The Mechanisms of Antitumor Effect of Anti-p185HER2/neu Monoclonal Antibody and Peptide Mimetic.
- Author:
Byeong Woo PARK
1
;
Kyung Sup KIM
;
Seung Il KIM
;
Kyong Sik LEE
Author Information
1. Department of Surgery, Yonsei University College of Medicine, Seoul, Korea.

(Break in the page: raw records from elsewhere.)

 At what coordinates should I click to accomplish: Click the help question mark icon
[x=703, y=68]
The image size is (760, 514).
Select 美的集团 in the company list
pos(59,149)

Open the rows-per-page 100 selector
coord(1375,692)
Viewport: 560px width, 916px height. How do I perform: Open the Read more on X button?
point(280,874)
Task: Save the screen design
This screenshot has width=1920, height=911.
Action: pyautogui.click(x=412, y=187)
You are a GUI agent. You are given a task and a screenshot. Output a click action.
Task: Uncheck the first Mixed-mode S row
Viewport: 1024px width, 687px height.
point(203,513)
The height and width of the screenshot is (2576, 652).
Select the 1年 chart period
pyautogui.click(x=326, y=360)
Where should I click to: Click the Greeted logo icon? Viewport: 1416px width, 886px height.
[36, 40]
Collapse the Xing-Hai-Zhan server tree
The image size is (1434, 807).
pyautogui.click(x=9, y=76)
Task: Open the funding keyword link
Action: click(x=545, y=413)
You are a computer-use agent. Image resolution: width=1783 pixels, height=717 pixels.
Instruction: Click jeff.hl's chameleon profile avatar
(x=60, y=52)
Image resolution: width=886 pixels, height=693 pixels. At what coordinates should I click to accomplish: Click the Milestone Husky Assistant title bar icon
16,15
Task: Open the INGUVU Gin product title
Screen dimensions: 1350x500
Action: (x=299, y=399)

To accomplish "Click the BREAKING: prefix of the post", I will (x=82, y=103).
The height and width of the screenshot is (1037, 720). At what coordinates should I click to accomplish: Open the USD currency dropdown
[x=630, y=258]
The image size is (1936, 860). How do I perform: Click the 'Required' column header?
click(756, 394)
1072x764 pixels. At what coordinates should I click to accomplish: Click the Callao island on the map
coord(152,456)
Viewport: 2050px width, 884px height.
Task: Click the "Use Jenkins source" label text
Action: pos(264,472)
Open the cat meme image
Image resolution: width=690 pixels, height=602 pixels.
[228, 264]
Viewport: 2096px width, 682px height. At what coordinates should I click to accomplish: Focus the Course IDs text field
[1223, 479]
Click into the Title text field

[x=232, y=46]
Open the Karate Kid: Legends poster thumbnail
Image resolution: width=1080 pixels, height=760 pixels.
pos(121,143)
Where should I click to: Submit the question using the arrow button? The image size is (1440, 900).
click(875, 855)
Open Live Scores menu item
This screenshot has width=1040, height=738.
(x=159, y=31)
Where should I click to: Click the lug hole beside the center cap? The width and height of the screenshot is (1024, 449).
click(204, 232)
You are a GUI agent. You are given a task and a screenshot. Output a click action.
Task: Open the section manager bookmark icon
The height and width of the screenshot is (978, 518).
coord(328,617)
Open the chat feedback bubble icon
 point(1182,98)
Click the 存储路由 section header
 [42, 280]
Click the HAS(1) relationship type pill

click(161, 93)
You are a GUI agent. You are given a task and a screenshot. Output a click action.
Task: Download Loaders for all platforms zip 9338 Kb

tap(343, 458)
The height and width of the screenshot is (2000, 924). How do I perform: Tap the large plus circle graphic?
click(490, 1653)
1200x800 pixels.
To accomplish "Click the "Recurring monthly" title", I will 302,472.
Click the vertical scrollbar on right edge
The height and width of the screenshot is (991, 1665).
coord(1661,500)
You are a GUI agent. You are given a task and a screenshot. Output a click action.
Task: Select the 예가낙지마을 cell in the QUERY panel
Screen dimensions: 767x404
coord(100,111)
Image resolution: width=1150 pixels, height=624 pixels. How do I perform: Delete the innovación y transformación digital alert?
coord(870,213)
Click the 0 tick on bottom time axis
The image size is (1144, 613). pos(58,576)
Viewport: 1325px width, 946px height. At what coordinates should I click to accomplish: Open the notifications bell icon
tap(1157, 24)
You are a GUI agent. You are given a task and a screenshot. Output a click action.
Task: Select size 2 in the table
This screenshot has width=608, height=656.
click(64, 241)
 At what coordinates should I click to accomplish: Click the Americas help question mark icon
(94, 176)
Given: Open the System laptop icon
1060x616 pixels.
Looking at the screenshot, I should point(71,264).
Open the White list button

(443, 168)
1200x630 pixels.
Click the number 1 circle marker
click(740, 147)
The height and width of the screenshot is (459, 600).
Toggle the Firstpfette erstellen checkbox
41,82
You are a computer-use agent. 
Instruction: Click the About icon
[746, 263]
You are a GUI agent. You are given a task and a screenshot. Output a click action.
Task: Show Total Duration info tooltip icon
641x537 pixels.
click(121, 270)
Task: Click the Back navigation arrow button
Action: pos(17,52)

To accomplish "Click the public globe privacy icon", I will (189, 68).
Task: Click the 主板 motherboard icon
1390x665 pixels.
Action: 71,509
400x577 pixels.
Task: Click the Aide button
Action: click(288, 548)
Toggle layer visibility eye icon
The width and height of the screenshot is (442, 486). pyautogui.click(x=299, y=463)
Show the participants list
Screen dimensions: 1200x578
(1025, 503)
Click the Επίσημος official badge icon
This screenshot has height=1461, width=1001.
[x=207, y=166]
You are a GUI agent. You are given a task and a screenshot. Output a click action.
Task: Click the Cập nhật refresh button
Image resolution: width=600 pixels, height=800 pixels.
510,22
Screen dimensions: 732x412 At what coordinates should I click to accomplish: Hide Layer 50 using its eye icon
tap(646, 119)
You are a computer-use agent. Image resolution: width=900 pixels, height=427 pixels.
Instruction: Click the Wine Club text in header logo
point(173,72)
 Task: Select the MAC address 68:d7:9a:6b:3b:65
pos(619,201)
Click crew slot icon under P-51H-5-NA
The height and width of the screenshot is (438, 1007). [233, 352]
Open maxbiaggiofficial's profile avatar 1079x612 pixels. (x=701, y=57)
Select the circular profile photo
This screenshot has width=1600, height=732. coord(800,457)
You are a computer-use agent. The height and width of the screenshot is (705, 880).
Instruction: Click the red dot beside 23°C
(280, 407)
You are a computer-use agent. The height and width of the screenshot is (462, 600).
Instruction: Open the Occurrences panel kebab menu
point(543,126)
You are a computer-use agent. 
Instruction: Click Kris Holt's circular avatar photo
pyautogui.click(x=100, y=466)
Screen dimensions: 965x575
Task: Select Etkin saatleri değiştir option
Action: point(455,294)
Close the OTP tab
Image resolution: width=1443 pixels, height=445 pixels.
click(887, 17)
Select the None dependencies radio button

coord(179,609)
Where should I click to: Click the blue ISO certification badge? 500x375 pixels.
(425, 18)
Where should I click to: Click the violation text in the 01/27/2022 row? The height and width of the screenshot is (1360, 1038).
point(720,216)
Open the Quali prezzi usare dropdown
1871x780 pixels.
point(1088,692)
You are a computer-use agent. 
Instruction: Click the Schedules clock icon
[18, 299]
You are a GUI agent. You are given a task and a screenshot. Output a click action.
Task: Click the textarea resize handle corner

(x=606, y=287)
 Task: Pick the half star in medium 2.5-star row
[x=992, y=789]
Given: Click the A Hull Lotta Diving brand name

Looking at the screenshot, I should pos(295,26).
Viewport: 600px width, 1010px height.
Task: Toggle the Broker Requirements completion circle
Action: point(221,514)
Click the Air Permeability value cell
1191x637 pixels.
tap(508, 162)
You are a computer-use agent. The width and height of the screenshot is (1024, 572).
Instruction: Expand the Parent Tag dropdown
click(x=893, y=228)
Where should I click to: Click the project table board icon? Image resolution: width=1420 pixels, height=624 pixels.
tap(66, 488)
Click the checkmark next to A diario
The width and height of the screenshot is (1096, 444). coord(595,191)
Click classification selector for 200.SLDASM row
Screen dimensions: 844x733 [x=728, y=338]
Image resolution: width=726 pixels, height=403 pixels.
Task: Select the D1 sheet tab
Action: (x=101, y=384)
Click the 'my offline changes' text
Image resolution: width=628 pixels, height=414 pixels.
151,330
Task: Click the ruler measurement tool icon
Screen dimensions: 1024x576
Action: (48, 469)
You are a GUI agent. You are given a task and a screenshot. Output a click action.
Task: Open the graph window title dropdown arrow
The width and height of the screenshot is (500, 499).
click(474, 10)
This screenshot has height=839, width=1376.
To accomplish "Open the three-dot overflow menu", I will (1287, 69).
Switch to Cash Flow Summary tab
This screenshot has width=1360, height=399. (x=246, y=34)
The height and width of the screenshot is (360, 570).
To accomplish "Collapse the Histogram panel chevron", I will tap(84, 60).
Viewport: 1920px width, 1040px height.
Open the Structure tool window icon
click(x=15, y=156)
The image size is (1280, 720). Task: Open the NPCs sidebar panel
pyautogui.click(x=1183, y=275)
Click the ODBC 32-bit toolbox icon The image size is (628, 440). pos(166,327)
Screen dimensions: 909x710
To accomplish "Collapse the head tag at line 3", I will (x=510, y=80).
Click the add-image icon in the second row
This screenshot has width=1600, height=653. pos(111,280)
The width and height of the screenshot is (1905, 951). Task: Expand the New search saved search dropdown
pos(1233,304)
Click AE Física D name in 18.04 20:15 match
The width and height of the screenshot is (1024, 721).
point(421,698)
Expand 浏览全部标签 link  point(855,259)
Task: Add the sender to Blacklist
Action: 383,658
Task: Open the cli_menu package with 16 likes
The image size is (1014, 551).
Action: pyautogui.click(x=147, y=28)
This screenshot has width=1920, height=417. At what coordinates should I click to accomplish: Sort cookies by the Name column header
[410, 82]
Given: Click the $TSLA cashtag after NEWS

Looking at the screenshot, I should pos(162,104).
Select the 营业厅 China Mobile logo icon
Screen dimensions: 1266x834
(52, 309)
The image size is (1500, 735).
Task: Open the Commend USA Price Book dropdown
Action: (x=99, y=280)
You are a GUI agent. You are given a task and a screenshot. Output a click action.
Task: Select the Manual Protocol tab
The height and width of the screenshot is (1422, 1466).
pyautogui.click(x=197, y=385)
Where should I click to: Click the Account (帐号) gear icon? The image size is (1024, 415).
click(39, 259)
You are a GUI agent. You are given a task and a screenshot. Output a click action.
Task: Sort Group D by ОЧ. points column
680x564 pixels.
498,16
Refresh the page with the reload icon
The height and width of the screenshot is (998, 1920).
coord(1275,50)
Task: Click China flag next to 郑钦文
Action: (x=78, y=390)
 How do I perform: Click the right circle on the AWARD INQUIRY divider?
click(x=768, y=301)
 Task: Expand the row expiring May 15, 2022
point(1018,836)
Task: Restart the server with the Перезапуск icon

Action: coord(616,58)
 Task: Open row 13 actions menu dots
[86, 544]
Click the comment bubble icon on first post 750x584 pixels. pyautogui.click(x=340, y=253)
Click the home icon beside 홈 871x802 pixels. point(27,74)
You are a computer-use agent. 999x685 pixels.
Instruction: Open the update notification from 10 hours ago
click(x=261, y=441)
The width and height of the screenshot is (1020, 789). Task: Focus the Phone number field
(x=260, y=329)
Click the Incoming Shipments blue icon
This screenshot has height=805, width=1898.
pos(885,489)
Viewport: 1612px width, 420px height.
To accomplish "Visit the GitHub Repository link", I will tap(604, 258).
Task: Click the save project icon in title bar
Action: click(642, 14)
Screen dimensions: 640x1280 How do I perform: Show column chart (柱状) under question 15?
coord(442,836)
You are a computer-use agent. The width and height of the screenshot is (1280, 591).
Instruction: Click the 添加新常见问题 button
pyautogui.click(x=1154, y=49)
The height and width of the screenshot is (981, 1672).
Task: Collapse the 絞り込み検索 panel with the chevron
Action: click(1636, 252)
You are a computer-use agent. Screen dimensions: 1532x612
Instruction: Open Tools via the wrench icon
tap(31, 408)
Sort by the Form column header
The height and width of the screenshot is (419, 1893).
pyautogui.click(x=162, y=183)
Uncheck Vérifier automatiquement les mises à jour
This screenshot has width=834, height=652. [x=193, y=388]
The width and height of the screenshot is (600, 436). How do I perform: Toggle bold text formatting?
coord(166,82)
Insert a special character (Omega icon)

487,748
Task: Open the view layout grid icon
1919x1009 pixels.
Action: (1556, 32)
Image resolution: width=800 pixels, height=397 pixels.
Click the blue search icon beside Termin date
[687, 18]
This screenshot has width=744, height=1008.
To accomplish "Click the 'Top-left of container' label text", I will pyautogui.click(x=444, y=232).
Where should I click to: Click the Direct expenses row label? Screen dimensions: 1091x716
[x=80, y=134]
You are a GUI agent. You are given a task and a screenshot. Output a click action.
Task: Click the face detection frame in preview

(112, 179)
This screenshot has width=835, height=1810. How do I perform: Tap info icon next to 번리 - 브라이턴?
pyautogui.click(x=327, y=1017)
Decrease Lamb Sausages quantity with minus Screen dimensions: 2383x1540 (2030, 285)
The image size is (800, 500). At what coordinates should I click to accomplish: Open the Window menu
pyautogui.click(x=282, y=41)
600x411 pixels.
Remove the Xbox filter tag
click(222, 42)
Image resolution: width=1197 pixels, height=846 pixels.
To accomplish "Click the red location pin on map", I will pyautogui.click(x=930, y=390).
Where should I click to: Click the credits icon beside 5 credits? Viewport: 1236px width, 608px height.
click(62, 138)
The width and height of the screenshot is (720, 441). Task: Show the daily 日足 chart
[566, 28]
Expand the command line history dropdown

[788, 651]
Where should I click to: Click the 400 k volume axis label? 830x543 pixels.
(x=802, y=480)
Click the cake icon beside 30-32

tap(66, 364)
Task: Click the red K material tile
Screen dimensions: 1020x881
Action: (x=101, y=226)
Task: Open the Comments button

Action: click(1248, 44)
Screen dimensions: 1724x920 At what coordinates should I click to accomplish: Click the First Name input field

- Publication Type:Original Article
- Keywords:
Anti-p185HER2/neu mAb;
Peptide mimetic;
Signal-regulatory proteins (SIRPs);
Proteosomal activity
- MeSH:
Antibodies, Monoclonal;
Blotting, Western;
Down-Regulation;
Humans;
Immunoprecipitation;
Phosphorylation;
Phosphotransferases;
Phosphotyrosine;
Proteasome Endopeptidase Complex;
Signal Transduction
- From:Journal of the Korean Surgical Society
2000;58(6):745-751
- CountryRepublic of Korea
- Language:Korean
-
Abstract:
PURPOSE: Anti-p185HER2/neu monoclonal antibody (mAb) that can induce phenotypic reversion and monoclonal antibodies specific for the p185HER2/neu growth factor receptor that are able to diminish its kinase-signaling properties represent a specific advance in the therapy for p185HER2/neu-expressing human cancers. With mAb treatment, down-regulation of p185HER2/neu surface receptors and attenuation of the kinase-signaling properties have been observed and regarded as a basic phenomenon; however, the mechanisms for mAb-induced phenotypic reversion are not clear. METHODS: We used human tumor-cell lines of SK-BR-3, T6-17, and U373MG. With immunoprecipitation and Western blotting, we investigated the changes in p185HER2/neu receptor phosphorylation and the expression of signal-regulatory proteins (SIRPs) after mAb treatment. To identify the proteins interacting with Tat-binding protein-1 (TBP1), we used the Clonotech Gal4 matchmaker two-hybrid system. RESULTS: Minimal to moderate reduction in phosphotyrosine (pTyr) content was observed in SK-BR-3 and T6-17 cells with short-term (10-30 minutes) incubation after mAb treatment, but that did not alter total p185HER2/neu receptor density. SIRPs phosphorylation after peptide treatment was increased. With mAb treatment, three proteins were shown to interact with TBP1, and all of the interacting proteins are subunits of proteasome 26S. Collectively, anti- p185HER2/neu mAb or peptide down-regulates the surface receptors and attenuates the kinase signaling, which then both induces higher proteasome activity through increased TBP1 and increases SIRPs expres sion. CONCLUSION: Increased proteasomal activity may degrade abnormal proteins and increased SIRPs may regulate signal transduction toward the norm. Therefore, activation of a protein-degradation pathway and induction of signal-regulatory proteins may be possible mechanisms for the ultimate anti-tumor effects of the anti-p185HER2/neu mAb or peptide.